St Lucia Imposes Visa Requirement on Venezuelans; Waived for Chinese Citizens

L-R: Prime Minister Allen Chastanet, Teo Ah Khing, winner of the Kentucky Derby Justify’s jockey, Mike Smith, and Justify’s trainer, Bob Baffert

By Melanius Alphonse
Caribbean News Now associate editor

Pursuant to Cabinet Conclusion No. 292 of 2018, which decided that Venezuela is a threat to Saint Lucia’s national security and that China should enjoy most favoured economic and political status, the government has imposed a visa requirement for Venezuelans and waived it for Chinese citizens.

Review of Saint Lucia’s visa regime

According to the Cabinet document:

“This review took into account Saint Lucia’s strategic geopolitical, economic and national security interests.

“Cabinet took note of intelligence provided regarding the nature of criminal activities in the country, the nationality of the perpetrators and the necessity of an immediate response.

“In light of the foregoing, Cabinet approved the following:

“1) that visas would be imposed on Venezuelan nationals seeking to enter Saint Lucia to stay or transit;

“2) that the visa requirement would take effect immediately and its duration will be subject to review by Cabinet;

“3) that holders of diplomatic and official passports issued by the Government of Venezuela would be exempted from the visa requirement;”

In relation to China, the Cabinet Conclusion said:

“Cabinet also approved the removal of visa requirement for Chinese nationals seeking to enter Saint Lucia, whether to stay or transit with immediate effect.”

However, on April 5, 2018, a memo from the Department of External Affairs to the Chief Immigration Officer subject: Review of Saint Lucia’s visa regime, said:

“In that regard, the Department informs of the following:

“1. The immediate removal of visa requirement for Chinese nationals seeking to enter Saint Lucia, whether to stay or transit.

“2. As it relates to the implementations of visas on Venezuelan nationals seeking to enter Saint Lucia whether to stay or transit, the Department informs that this should be placed on hold until further instructions.”

Meanwhile, at an event held to mark the 207th anniversary of the independence of Venezuela, Barbados Minister in the Ministry of Foreign Trade, Sandra Husbands, said:

“Barbados is aware that the need to create closer hemispheric ties depends largely on the cooperation and collaboration among the countries in the hemisphere.

“To this end, Barbados pledges its ongoing cooperation and consultation with Venezuela on matters of mutual concern with the aim of confronting the challenges that face us individually and as a region.

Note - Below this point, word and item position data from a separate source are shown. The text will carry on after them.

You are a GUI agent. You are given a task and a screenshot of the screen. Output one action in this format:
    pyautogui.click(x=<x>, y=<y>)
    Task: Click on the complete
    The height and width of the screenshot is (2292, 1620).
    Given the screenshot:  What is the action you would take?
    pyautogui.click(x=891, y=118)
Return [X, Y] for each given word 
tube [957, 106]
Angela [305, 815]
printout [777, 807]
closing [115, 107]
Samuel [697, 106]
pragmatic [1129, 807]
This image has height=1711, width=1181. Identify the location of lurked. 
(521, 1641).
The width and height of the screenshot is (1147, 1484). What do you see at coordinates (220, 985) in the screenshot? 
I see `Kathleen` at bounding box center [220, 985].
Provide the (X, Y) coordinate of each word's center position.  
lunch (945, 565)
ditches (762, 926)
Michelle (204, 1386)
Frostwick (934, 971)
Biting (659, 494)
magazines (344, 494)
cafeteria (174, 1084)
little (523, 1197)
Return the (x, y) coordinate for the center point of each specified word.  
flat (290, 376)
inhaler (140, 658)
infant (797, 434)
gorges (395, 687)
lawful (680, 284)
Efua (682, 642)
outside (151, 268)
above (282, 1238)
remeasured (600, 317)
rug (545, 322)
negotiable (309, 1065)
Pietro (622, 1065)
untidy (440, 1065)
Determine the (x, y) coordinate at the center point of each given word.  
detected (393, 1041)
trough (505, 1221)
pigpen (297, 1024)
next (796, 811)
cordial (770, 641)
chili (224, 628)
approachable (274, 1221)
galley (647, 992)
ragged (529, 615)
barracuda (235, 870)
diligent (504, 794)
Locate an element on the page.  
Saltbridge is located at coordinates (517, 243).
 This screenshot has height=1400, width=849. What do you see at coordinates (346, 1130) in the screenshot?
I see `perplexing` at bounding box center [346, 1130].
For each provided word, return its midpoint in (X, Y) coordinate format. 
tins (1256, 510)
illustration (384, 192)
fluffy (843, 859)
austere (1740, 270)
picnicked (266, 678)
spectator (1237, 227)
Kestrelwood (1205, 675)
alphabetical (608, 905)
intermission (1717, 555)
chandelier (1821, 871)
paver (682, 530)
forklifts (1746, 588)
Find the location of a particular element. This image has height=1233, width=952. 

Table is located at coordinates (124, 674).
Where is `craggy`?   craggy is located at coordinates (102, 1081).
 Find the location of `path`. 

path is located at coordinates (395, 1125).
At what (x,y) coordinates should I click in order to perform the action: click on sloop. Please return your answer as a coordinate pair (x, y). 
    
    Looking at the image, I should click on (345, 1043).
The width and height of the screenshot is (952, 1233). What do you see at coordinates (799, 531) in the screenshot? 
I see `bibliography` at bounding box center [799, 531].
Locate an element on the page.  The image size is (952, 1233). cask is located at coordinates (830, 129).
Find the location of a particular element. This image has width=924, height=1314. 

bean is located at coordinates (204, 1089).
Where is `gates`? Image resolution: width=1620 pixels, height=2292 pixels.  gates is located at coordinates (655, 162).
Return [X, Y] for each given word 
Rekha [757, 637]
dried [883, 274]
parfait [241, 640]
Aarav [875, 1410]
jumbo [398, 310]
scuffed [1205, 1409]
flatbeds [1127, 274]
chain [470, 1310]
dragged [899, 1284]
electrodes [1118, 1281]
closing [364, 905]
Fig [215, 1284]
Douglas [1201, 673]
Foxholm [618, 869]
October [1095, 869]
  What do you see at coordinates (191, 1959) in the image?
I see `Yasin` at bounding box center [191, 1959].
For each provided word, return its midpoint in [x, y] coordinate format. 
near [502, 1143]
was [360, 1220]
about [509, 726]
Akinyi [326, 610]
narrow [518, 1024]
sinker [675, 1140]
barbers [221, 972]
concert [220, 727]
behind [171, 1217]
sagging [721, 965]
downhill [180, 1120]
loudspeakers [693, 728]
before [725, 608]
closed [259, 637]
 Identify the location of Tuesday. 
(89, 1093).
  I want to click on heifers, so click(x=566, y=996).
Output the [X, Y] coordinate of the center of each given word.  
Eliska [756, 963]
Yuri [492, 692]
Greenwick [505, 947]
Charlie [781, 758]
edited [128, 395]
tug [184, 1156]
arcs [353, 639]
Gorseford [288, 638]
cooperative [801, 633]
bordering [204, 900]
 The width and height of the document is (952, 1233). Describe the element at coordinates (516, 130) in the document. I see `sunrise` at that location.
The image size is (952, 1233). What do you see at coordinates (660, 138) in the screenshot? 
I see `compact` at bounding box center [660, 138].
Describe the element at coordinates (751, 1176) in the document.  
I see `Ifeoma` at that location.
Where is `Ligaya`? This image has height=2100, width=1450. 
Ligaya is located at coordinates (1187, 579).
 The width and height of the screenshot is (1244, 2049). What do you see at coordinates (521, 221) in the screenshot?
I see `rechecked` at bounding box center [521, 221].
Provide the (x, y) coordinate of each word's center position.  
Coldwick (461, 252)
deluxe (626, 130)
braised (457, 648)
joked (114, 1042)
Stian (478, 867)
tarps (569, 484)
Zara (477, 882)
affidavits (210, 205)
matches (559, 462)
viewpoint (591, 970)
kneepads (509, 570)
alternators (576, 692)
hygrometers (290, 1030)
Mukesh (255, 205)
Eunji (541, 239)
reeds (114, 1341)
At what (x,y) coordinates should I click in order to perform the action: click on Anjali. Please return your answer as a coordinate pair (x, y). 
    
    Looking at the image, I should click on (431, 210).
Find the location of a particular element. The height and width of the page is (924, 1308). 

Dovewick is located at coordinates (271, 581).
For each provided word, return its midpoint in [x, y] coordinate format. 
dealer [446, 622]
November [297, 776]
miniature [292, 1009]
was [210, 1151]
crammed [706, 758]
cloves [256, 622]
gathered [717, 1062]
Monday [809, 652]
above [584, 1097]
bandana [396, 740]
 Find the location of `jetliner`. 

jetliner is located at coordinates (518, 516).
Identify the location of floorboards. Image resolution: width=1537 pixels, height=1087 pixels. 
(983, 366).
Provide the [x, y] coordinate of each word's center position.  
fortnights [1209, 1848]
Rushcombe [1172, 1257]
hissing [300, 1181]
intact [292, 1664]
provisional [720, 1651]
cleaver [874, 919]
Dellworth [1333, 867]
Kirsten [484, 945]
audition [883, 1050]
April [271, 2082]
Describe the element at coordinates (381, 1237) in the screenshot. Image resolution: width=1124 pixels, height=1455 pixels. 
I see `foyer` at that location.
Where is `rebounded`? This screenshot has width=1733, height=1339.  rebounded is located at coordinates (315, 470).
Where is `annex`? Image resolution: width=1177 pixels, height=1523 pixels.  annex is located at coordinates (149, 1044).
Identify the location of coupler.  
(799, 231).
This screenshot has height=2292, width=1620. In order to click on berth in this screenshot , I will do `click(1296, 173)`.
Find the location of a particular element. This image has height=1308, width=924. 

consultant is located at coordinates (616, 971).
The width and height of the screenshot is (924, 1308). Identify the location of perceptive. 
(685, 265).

“Barbados has enjoyed friendly and productive relations since 1969, when diplomatic relations were established.”

The Chinese are coming: Pearl of the Caribbean

At the weekend of November 27, 2016, ground-breaking festivities and ceremony that featured Prince Harry, the Desert Star Holdings (DSH) $2.6-billion project, Pearl of the Caribbean, was said to have “several components, all of which aim to heighten Saint Lucia’s profile as a premier tourism destination. In addition to the racetrack, the Pearl of the Caribbean will also include several boutique resorts, a marina, a casino, shopping and residential areas, such as waterfront villas, situated on 700 acres of undeveloped land” according to its Chairman, Teo Ah Khing.

Foreign policy vulnerability

At the 2018 Kentucky Derby press conference, Ah Khing said: “I have a very special friend here, very close friend of China Horse Club who also happens to be the Prime Minister of Saint Lucia, where we are currently building a race track.”

Chastanet responded: “We’re going to run an international horse race competition in Saint Lucia, we’ll have access to some of the best horses in the world! I am very excited about the announcement of hosting a major international horse race event here on February 10, [2019]. The track itself will be completed by the end of July.”

Also, in the 2018/19 budget address he said: “Redevelopment of Hewanorra International Airport (HIA) will take place in a phased manner using concessional loan financing. We are currently finalizing the loan agreement with the Republic of China (Taiwan) for the US$100 million required. The US$15 million a year in airport tax will be used as security against repayment of the loan.”

Importantly, Saint Lucia has diplomatic relations with Taiwan, not China, the second largest economy in the world; the world’s second largest investor in R&D, spending almost $240 billion last year, or over 20 percent of global R&D spending.

The region’s strategic importance to Washington and now China makes it pertinent to revise priorities, objectives, and capabilities or risk losing it all as bystanders of history.